Title: Learning to Converse: An End-to-End Neural Approach
Speaker: Michel Galley (MSR)
When: Tuesday, May 24, 2016 - 12:00
Location: CSE 305
Until recently the goal of training open-domain conversational systems that emulate human conversation has seemed elusive. However, the vast quantities of conversational exchanges now available from social media, instant messaging, and other online resources enable the building of data-driven models that can engage in natural and sustained conversations. In this talk, I will present an open-domain LSTM-based conversational model trained end-to-end from millions of conversations, without any implicit assumptions about dialog structure. I will focus on the technical challenges in applying neural models to conversational data, in particular, (1) overcoming the overwhelming prevalence of bland and safe responses (e.g., "I don't know"), and (2) promoting responses that reflect a consistent persona. Finally, I will overview our current efforts towards more grounded and goal-oriented conversations. If time permits, I will show a demo of our conversational system. This is joint work with Jiwei Li, Alessandro Sordoni, Chris Brockett, Jianfeng Gao, and Bill Dolan.

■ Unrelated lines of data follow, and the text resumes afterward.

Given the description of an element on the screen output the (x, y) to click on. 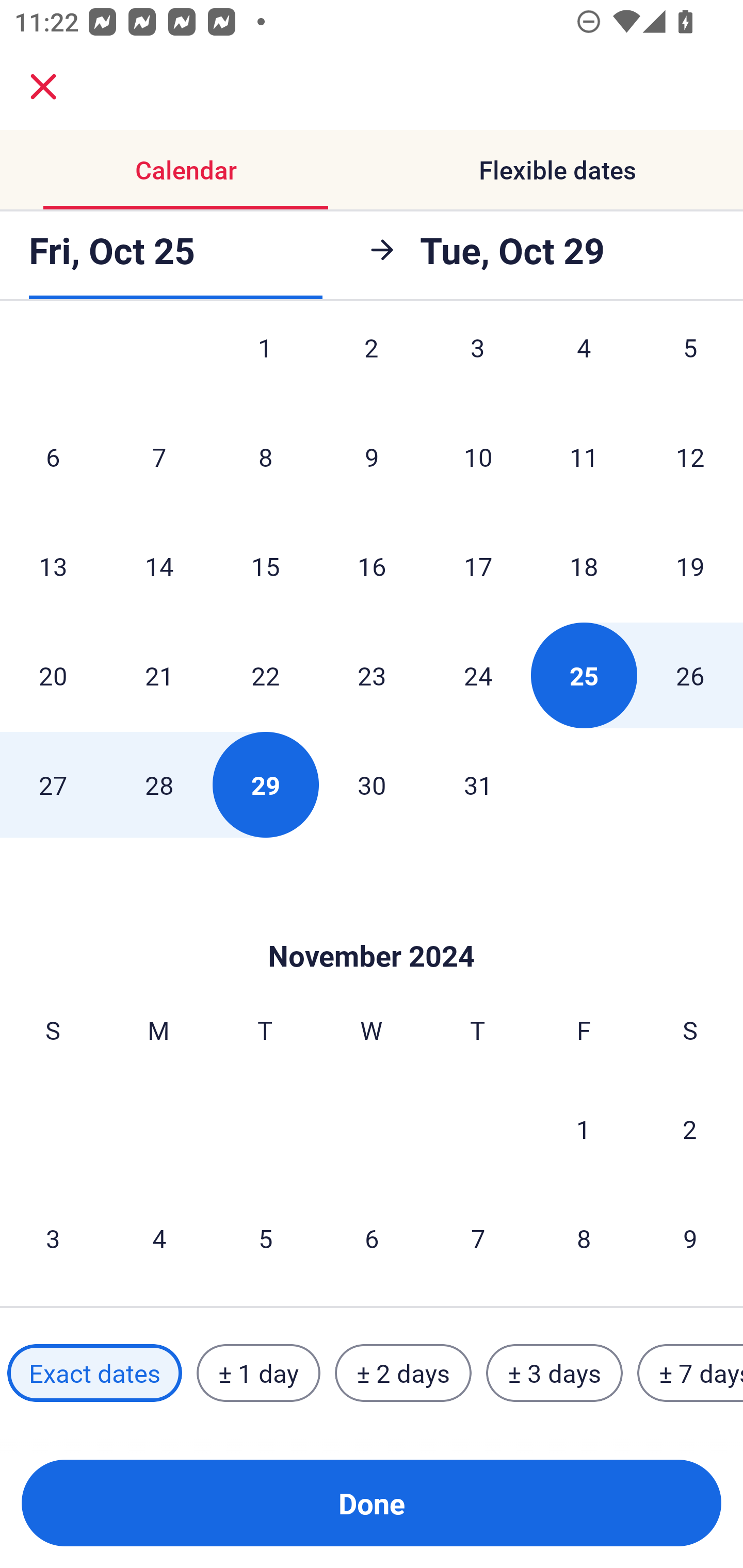
close. (43, 86)
Flexible dates (557, 170)
1 Tuesday, October 1, 2024 (264, 364)
2 Wednesday, October 2, 2024 (371, 364)
3 Thursday, October 3, 2024 (477, 364)
4 Friday, October 4, 2024 (584, 364)
5 Saturday, October 5, 2024 (690, 364)
6 Sunday, October 6, 2024 (53, 456)
7 Monday, October 7, 2024 (159, 456)
8 Tuesday, October 8, 2024 (265, 456)
9 Wednesday, October 9, 2024 (371, 456)
10 Thursday, October 10, 2024 (477, 456)
11 Friday, October 11, 2024 (584, 456)
12 Saturday, October 12, 2024 (690, 456)
13 Sunday, October 13, 2024 (53, 565)
14 Monday, October 14, 2024 (159, 565)
15 Tuesday, October 15, 2024 (265, 565)
16 Wednesday, October 16, 2024 (371, 565)
17 Thursday, October 17, 2024 (477, 565)
18 Friday, October 18, 2024 (584, 565)
19 Saturday, October 19, 2024 (690, 565)
20 Sunday, October 20, 2024 (53, 674)
21 Monday, October 21, 2024 (159, 674)
22 Tuesday, October 22, 2024 (265, 674)
23 Wednesday, October 23, 2024 (371, 674)
24 Thursday, October 24, 2024 (477, 674)
30 Wednesday, October 30, 2024 (371, 784)
31 Thursday, October 31, 2024 (477, 784)
Skip to Done (371, 925)
1 Friday, November 1, 2024 (583, 1128)
2 Saturday, November 2, 2024 (689, 1128)
3 Sunday, November 3, 2024 (53, 1237)
4 Monday, November 4, 2024 (159, 1237)
5 Tuesday, November 5, 2024 (265, 1237)
6 Wednesday, November 6, 2024 (371, 1237)
7 Thursday, November 7, 2024 (477, 1237)
8 Friday, November 8, 2024 (584, 1237)
9 Saturday, November 9, 2024 (690, 1237)
Exact dates (94, 1372)
± 1 day (258, 1372)
± 2 days (403, 1372)
± 3 days (553, 1372)
± 7 days (690, 1372)
Done (371, 1502)
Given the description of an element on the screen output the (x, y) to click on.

Title: Supersizing Self-Supervision: ConvNets and Common sense without manual supervision
Speaker: Abhinav Gupta (CMU)
When: Tuesday, May 3, 2016 - 12:00
Location: CSE 305
In this talk, I will discuss how to learn visual representation and common sense knowledge without using any manual supervision. First, I am going to discuss how we can learn ConvNets in a completely unsupervised manner using auxiliary tasks. Specifically, I am going to demonstrate how spatial context in images and viewpoint changes in videos can be used to train visual representations. Then, I am going to introduce NEIL (Never Ending Image Learner), a computer program that runs 24x7 to automatically build visual detectors and common sense knowledge from web data. NEIL is an attempt to develop a large and rich visual knowledge base with minimum human labeling effort. Every day, NEIL scans through images of our mundane world, and little by little, it learns common sense relationships about our world. For example, with no input from humans, NEIL can tell you that trading floors are crowded and babies have eyes. In eight months, NEIL has analyzed more than 25 million images, labeled ~4M annotations (boxes and segments), learned models for 7500 concepts and discovered more than 20K common sense relationships. Finally, in an effort to diversify the knowledge base, I will briefly discuss how NEIL is also being extended to a physical robot which learns about knowledge for actions.

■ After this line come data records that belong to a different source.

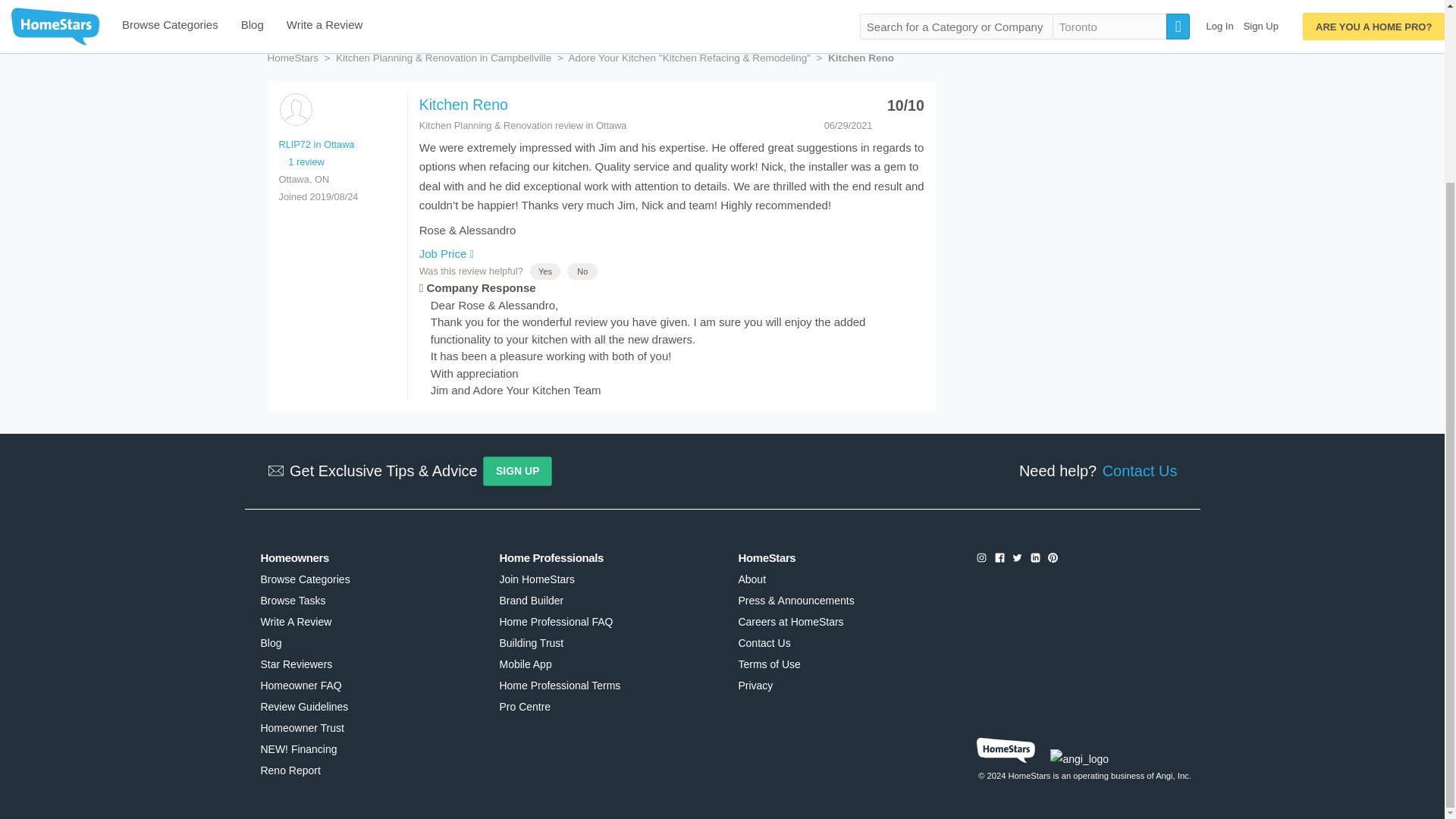
Write A Review (295, 621)
NEW! Financing (298, 748)
GET A QUOTE (998, 4)
Yes (545, 271)
Yes (545, 271)
Kitchen Reno (463, 104)
No (582, 271)
Home Professional FAQ (555, 621)
RLIP72 in Ottawa (295, 109)
Review Guidelines (303, 706)
Given the description of an element on the screen output the (x, y) to click on. 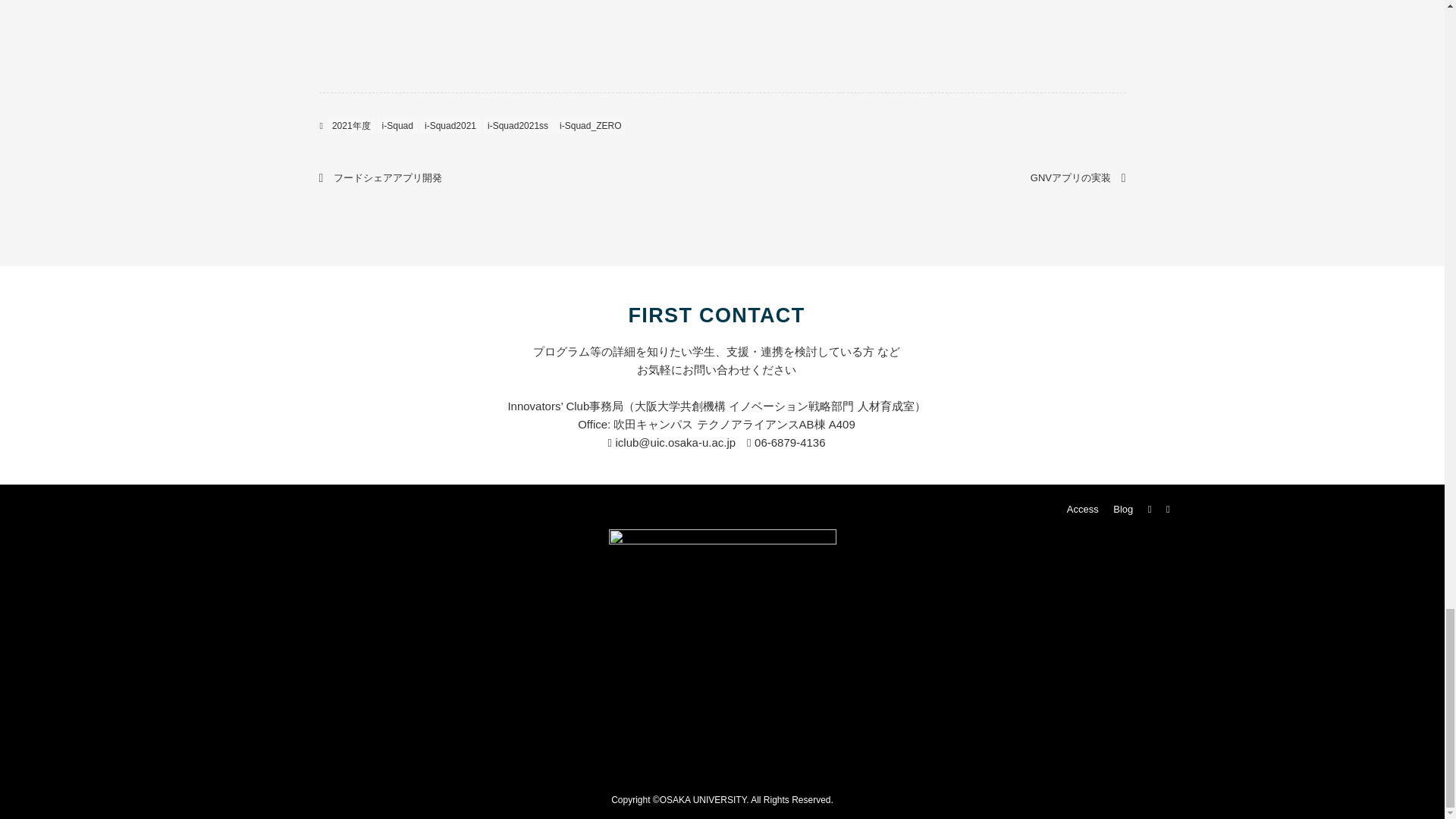
i-Squad2021 (450, 125)
Blog (1122, 509)
06-6879-4136 (785, 441)
Access (1082, 509)
i-Squad2021ss (518, 125)
i-Squad (397, 125)
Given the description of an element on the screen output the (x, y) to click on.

Title: Deep Robotic Learning
Speaker: Sergey Levine
When: Tuesday, April 19, 2016 - 12:00
Location: CSE 305
Humans and animals have a remarkable ability to autonomously acquire new behaviors. My work is concerned with designing algorithms that aim to bring this ability to robots and other autonomous systems that must make decisions in complex, unstructured environments. A central challenge that such algorithms must address is to learn behaviors with representations that are sufficiently general and expressive to handle the wide range of motion skills that are needed for real-world applications. This requires processing complex, high-dimensional inputs and outputs, such as camera images and joint torques, and providing considerable generality to various physical platforms and behaviors. I will present some of my recent work on policy learning, demonstrating that complex, expressive policies represented by deep neural networks can be used to learn controllers for a wide range of robotic platforms, including dexterous hands, autonomous aerial vehicles, simulated bipedal walkers, and robotic arms. I will show how deep convolutional neural networks can be trained to directly learn policies that combine visual perception and control, acquiring the entire mapping from rich visual stimuli to motor torques on a PR2 robot. I will also present some recent work on scaling up deep robotic learning on a cluster consisting of multiple robotic arms, and demonstrate results for learning grasping strategies that involve continuous feedback and hand-eye coordination.